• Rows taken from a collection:
+ + +
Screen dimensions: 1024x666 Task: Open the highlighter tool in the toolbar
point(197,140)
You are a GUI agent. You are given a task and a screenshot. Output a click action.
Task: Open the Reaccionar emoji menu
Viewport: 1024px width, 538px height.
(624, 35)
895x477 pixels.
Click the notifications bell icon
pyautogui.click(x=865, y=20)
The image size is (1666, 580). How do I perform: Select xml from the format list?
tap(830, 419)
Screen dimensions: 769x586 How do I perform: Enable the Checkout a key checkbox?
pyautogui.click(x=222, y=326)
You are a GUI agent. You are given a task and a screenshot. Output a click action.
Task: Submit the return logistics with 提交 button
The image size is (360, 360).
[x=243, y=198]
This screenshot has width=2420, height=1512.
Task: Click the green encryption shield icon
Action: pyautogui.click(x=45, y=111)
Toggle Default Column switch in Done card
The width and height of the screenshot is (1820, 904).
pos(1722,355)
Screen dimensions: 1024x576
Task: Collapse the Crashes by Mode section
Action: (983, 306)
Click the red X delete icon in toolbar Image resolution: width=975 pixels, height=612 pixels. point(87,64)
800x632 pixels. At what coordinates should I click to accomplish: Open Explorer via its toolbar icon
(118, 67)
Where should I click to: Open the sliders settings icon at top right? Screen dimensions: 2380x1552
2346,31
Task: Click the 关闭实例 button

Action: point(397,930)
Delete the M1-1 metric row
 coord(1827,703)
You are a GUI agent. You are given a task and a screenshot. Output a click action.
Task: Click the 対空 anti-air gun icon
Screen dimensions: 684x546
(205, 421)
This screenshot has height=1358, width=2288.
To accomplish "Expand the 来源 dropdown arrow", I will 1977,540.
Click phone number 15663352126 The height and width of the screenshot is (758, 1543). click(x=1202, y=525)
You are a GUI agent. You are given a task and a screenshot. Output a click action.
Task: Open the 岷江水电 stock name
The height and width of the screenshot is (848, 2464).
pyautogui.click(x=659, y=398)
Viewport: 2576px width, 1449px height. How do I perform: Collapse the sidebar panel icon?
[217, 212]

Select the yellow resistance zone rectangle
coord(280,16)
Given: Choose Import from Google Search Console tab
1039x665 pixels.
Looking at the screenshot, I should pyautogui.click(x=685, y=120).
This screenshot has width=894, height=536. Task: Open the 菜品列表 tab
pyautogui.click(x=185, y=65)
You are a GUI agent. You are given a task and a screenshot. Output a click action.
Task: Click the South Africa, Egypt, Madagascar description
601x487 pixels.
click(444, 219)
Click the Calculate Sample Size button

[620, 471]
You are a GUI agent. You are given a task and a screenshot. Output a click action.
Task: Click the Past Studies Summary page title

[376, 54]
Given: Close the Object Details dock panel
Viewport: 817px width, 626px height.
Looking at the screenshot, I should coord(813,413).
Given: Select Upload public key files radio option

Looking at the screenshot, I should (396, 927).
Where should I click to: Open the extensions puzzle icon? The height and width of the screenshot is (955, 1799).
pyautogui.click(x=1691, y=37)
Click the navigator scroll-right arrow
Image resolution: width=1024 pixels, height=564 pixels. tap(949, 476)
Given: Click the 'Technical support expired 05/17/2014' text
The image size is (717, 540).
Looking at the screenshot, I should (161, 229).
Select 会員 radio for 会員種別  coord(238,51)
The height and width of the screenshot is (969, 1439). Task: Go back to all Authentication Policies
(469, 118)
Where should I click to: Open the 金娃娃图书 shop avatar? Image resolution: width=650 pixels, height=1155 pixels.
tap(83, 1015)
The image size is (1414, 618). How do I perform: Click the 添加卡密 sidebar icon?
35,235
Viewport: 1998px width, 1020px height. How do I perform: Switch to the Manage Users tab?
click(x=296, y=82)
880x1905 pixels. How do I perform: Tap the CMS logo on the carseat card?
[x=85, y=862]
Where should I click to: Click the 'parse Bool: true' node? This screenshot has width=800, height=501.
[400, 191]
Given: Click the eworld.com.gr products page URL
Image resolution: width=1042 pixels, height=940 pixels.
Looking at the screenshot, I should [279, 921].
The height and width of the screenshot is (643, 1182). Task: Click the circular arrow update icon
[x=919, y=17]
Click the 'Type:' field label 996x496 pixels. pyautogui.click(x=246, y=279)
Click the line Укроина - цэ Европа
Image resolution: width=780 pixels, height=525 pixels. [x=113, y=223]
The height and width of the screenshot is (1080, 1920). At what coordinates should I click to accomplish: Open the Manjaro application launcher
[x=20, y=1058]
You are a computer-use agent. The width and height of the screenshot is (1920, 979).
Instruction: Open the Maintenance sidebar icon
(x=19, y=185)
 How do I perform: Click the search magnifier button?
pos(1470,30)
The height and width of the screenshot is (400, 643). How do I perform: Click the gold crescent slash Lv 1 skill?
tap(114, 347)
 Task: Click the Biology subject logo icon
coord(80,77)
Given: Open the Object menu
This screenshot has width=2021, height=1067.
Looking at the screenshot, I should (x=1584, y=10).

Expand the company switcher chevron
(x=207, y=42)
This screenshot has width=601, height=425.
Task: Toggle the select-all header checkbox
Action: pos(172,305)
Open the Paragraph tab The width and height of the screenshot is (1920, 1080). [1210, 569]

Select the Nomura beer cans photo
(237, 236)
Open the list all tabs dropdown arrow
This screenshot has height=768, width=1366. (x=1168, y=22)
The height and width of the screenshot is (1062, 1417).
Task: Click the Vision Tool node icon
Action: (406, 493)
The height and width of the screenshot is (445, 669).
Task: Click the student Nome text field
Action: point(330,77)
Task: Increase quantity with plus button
+ + +
Copy out every one of the rows above exactly as they appear, keeping each line unchanged.

Screen dimensions: 1024x666 Task: Open the highlighter tool in the toolbar
point(197,140)
You are a GUI agent. You are given a task and a screenshot. Output a click action.
Task: Open the Reaccionar emoji menu
Viewport: 1024px width, 538px height.
(624, 35)
895x477 pixels.
Click the notifications bell icon
pyautogui.click(x=865, y=20)
The image size is (1666, 580). How do I perform: Select xml from the format list?
tap(830, 419)
Screen dimensions: 769x586 How do I perform: Enable the Checkout a key checkbox?
pyautogui.click(x=222, y=326)
You are a GUI agent. You are given a task and a screenshot. Output a click action.
Task: Submit the return logistics with 提交 button
The image size is (360, 360).
[x=243, y=198]
This screenshot has width=2420, height=1512.
Task: Click the green encryption shield icon
Action: pyautogui.click(x=45, y=111)
Toggle Default Column switch in Done card
The width and height of the screenshot is (1820, 904).
pos(1722,355)
Screen dimensions: 1024x576
Task: Collapse the Crashes by Mode section
Action: (983, 306)
Click the red X delete icon in toolbar Image resolution: width=975 pixels, height=612 pixels. point(87,64)
800x632 pixels. At what coordinates should I click to accomplish: Open Explorer via its toolbar icon
(118, 67)
Where should I click to: Open the sliders settings icon at top right? Screen dimensions: 2380x1552
2346,31
Task: Click the 关闭实例 button

Action: point(397,930)
Delete the M1-1 metric row
 coord(1827,703)
You are a GUI agent. You are given a task and a screenshot. Output a click action.
Task: Click the 対空 anti-air gun icon
Screen dimensions: 684x546
(205, 421)
This screenshot has height=1358, width=2288.
To accomplish "Expand the 来源 dropdown arrow", I will 1977,540.
Click phone number 15663352126 The height and width of the screenshot is (758, 1543). click(x=1202, y=525)
You are a GUI agent. You are given a task and a screenshot. Output a click action.
Task: Open the 岷江水电 stock name
The height and width of the screenshot is (848, 2464).
pyautogui.click(x=659, y=398)
Viewport: 2576px width, 1449px height. How do I perform: Collapse the sidebar panel icon?
[217, 212]

Select the yellow resistance zone rectangle
coord(280,16)
Given: Choose Import from Google Search Console tab
1039x665 pixels.
Looking at the screenshot, I should pyautogui.click(x=685, y=120).
This screenshot has width=894, height=536. Task: Open the 菜品列表 tab
pyautogui.click(x=185, y=65)
You are a GUI agent. You are given a task and a screenshot. Output a click action.
Task: Click the South Africa, Egypt, Madagascar description
601x487 pixels.
click(444, 219)
Click the Calculate Sample Size button

[620, 471]
You are a GUI agent. You are given a task and a screenshot. Output a click action.
Task: Click the Past Studies Summary page title

[376, 54]
Given: Close the Object Details dock panel
Viewport: 817px width, 626px height.
Looking at the screenshot, I should coord(813,413).
Given: Select Upload public key files radio option

Looking at the screenshot, I should (396, 927).
Where should I click to: Open the extensions puzzle icon? The height and width of the screenshot is (955, 1799).
pyautogui.click(x=1691, y=37)
Click the navigator scroll-right arrow
Image resolution: width=1024 pixels, height=564 pixels. tap(949, 476)
Given: Click the 'Technical support expired 05/17/2014' text
The image size is (717, 540).
Looking at the screenshot, I should (161, 229).
Select 会員 radio for 会員種別  coord(238,51)
The height and width of the screenshot is (969, 1439). Task: Go back to all Authentication Policies
(469, 118)
Where should I click to: Open the 金娃娃图书 shop avatar? Image resolution: width=650 pixels, height=1155 pixels.
tap(83, 1015)
The image size is (1414, 618). How do I perform: Click the 添加卡密 sidebar icon?
35,235
Viewport: 1998px width, 1020px height. How do I perform: Switch to the Manage Users tab?
click(x=296, y=82)
880x1905 pixels. How do I perform: Tap the CMS logo on the carseat card?
[x=85, y=862]
Where should I click to: Click the 'parse Bool: true' node? This screenshot has width=800, height=501.
[400, 191]
Given: Click the eworld.com.gr products page URL
Image resolution: width=1042 pixels, height=940 pixels.
Looking at the screenshot, I should [279, 921].
The height and width of the screenshot is (643, 1182). Task: Click the circular arrow update icon
[x=919, y=17]
Click the 'Type:' field label 996x496 pixels. pyautogui.click(x=246, y=279)
Click the line Укроина - цэ Европа
Image resolution: width=780 pixels, height=525 pixels. [x=113, y=223]
The height and width of the screenshot is (1080, 1920). At what coordinates should I click to accomplish: Open the Manjaro application launcher
[x=20, y=1058]
You are a computer-use agent. The width and height of the screenshot is (1920, 979).
Instruction: Open the Maintenance sidebar icon
(x=19, y=185)
 How do I perform: Click the search magnifier button?
pos(1470,30)
The height and width of the screenshot is (400, 643). How do I perform: Click the gold crescent slash Lv 1 skill?
tap(114, 347)
 Task: Click the Biology subject logo icon
coord(80,77)
Given: Open the Object menu
This screenshot has width=2021, height=1067.
Looking at the screenshot, I should (x=1584, y=10).

Expand the company switcher chevron
(x=207, y=42)
This screenshot has width=601, height=425.
Task: Toggle the select-all header checkbox
Action: pos(172,305)
Open the Paragraph tab The width and height of the screenshot is (1920, 1080). [1210, 569]

Select the Nomura beer cans photo
(237, 236)
Open the list all tabs dropdown arrow
This screenshot has height=768, width=1366. (x=1168, y=22)
The height and width of the screenshot is (1062, 1417).
Task: Click the Vision Tool node icon
Action: (406, 493)
The height and width of the screenshot is (445, 669).
Task: Click the student Nome text field
Action: point(330,77)
Task: Increase quantity with plus button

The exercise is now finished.